- Education: Cornell College UTHealth School of Public Health
- Scientific career
- Fields: Neurobiology, computational neurology
- Workplaces: Johns Hopkins School of Medicine Kennedy Krieger Institute
- Doctoral advisor: John G. Parnavelas

= Mary Blue =

American neurobiologist

Mary Elizabeth Blue is an American neurobiologist and computational neurologist. She is an associate professor of neurology and neuroscience at the Johns Hopkins School of Medicine and a research scientist in the neuroscience laboratory at Kennedy Krieger Institute.

== Life ==
Blue completed a B.A. in biology, cum laude, from Cornell College in 1977. She earned a Ph.D. in cell biology at the UTHealth School of Public Health in 1982. Her doctoral advisor was John G. Parnavelas. Her dissertation was titled, Synapse formation and maturation in the visual cortex of the rat.
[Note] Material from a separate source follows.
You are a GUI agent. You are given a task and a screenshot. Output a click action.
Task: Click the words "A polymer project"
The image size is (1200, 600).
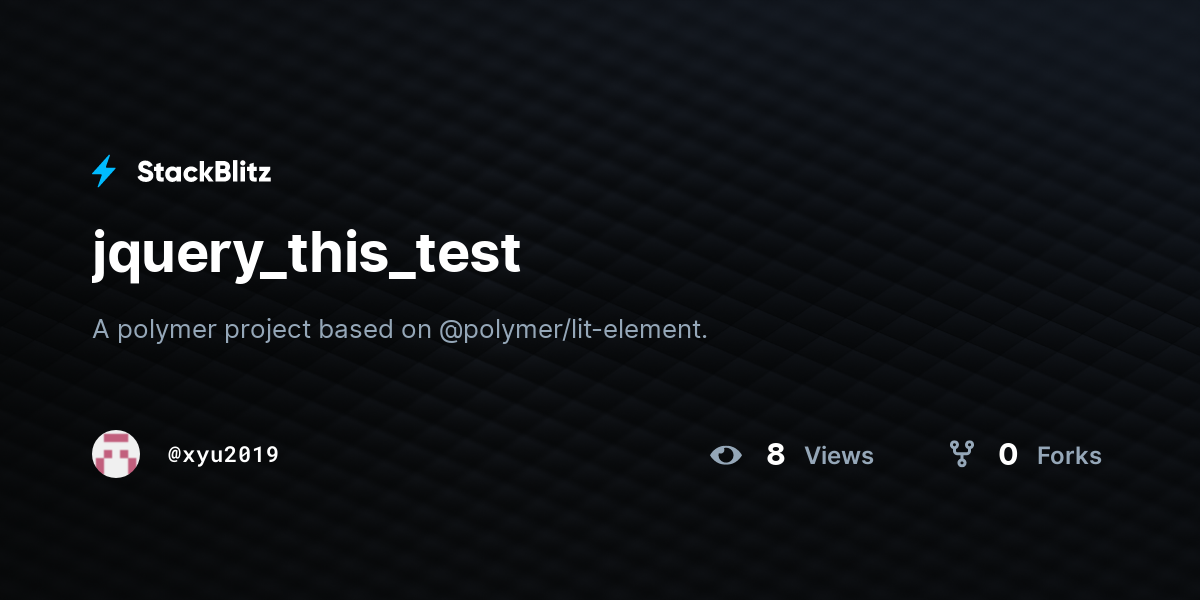coord(202,329)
Blue conducted postdoctoral research in the departments of cell biology and neuroscience under Mark E. Molliver at the Johns Hopkins School of Medicine from 1982 to 1989.

Blue joined the Hugo W. Moser Research Institute at Kennedy Krieger Institute in 1989 as a research scientist. She joined the Johns Hopkins School of Medicine in 1989 as an instructor in the department of neurology. Blue has served as director of the neurohistology imaging facility at the Kennedy Krieger Institute since 1990. She was promoted to assistant professor in 1992 and associate professor in the department of neurology in 2000. Blue also became an associate professor in the department of neuroscience in 2001. From 2000 to 2002, she was president of the Baltimore chapter of the Society for Neuroscience. Blue researches developmental neuroscience, systems, cognitive, and computational neuroscience, neural circuits, molecular neuroscience, and the neurobiology of disease. Blue and Ali Fatemi manage the animal surgery suite of the Intellectual developmental disabilities research center clinical translational core.